Friday, July 29, 2016
Thursday, July 28, 2016
Well all the hullabaloo is nearly over. Windows 10 is only free for another few hours. Many of you will have already given into the exhortations (and even strong arm tactics) to get you to change from your current operating system. If you ever invested in any version of the junkware known as Windows 8, I guess changing is a no-brainer.
If you still haven't changed, either through lethargy or long experience of Microsoft producing really dreadful operating systems, then you probably won't be surprised to find that there are still a very considerable number of people who have decided to remain exactly where they are.

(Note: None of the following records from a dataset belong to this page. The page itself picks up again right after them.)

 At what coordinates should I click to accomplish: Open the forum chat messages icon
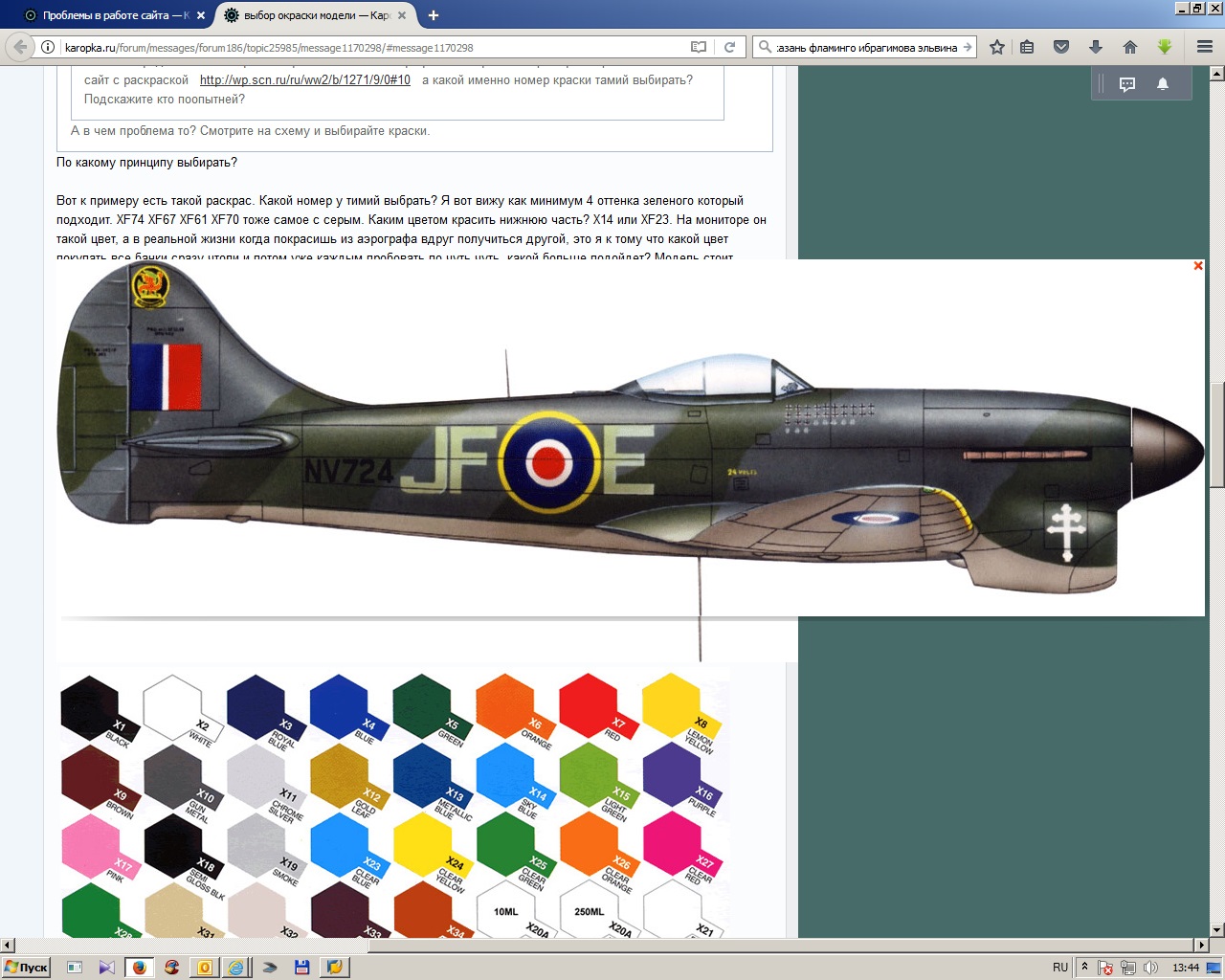pyautogui.click(x=1127, y=84)
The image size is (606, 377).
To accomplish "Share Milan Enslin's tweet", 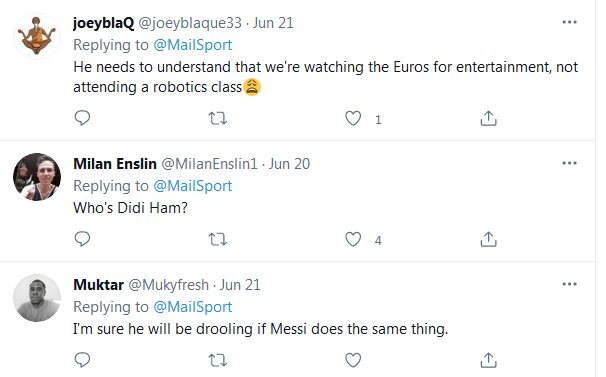I will click(488, 239).
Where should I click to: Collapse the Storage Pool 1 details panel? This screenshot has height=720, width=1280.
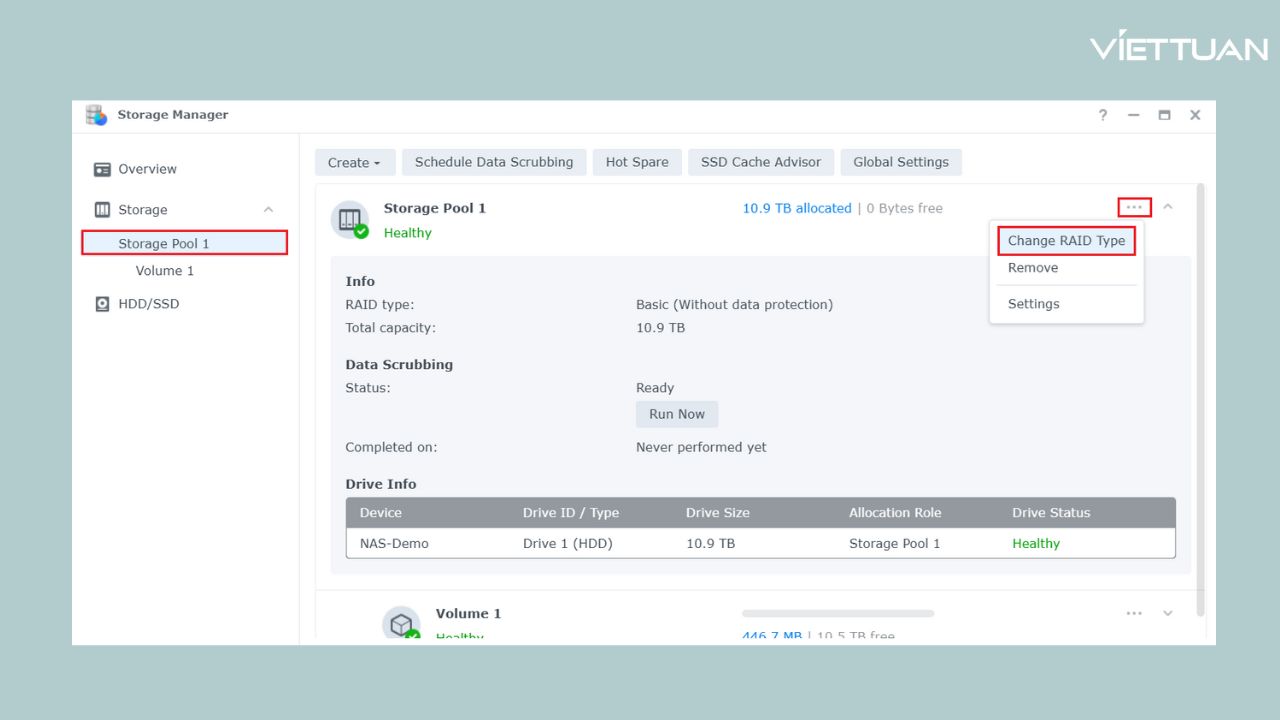[x=1167, y=207]
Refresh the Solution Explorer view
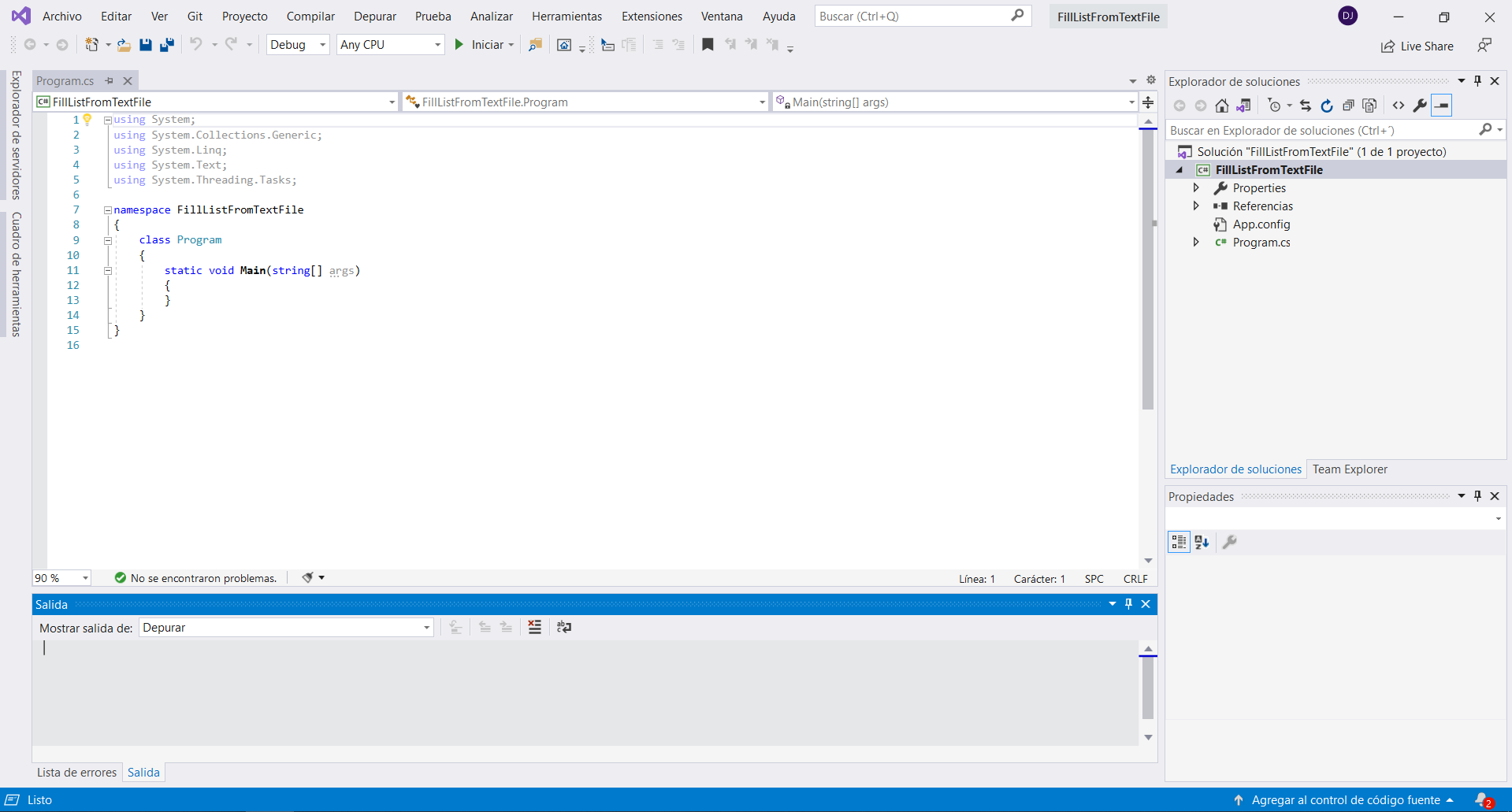The height and width of the screenshot is (812, 1512). (1327, 106)
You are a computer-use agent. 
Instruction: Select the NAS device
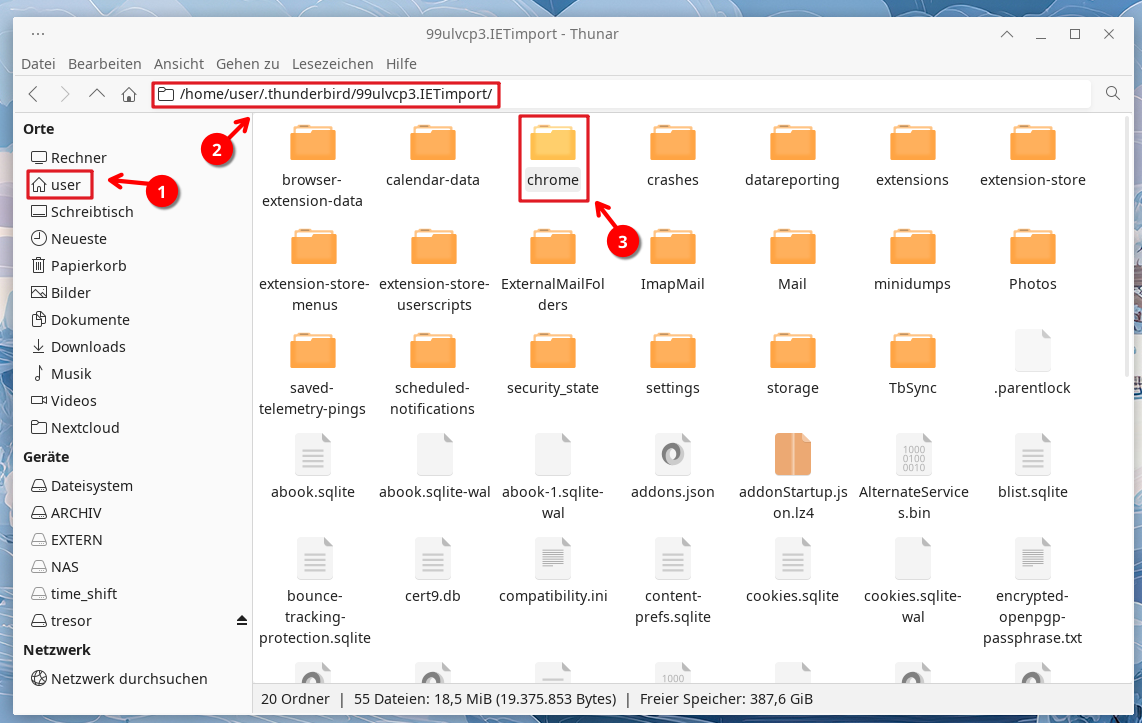(x=65, y=567)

When I bought my latest PC about three years ago the automatic install was Windows 8. I insisted on having Windows 7 installed, remembering all too well the disaster of
I currently run three machines. Two Windows based and an Apple laptop. I love my Apple because it will always work without drama. Sadly I also love computer games and have a considerable investment in software, so still have to stay with Windows. My main machine is staying with Windows 7. I like the way it looks, it works perfectly and Microsoft will continue to provide security patches until 2020.
I accepted Windows 10 on my third machine. Microsoft asked me what my opinion was and I replied: BUGGY, UGLY and SLOW. Having tried Windows 10 for a week I shall in all likelihood be rolling it back to Windows 7. Yes I know I will have to accept Windows 10 at some point in the future. My only alternative is to buy new software, stop playing games and migrate totally to Apple. However Apple is not without problems either.
If you haven't changed yet, it may be a wise decision for the next few years. Particularly if you worry about privacy (The French government are already kicking off about the intrusive nature of Windows 10). Then of course there are viruses and as long as Microsoft insists on having uninvited access to your machine (witness what they've been doing in the run up to Windows 10 - they've installed it on many people's machines without permission) malware providers will continue to take the same backdoors that Microsoft does. Incidentally recovering from a virus attack looks to me as going to be more problematic with Windows 10 - access to safe mode and the ability to rollback etc.
Then of course many suspect Windows 10 may soon become a subscription model.
If you haven't changed yet be assured there are millions of us out there who haven't. Two days short of changeover date, from what data is available there are still more Windows 7 users out there than Windows 10.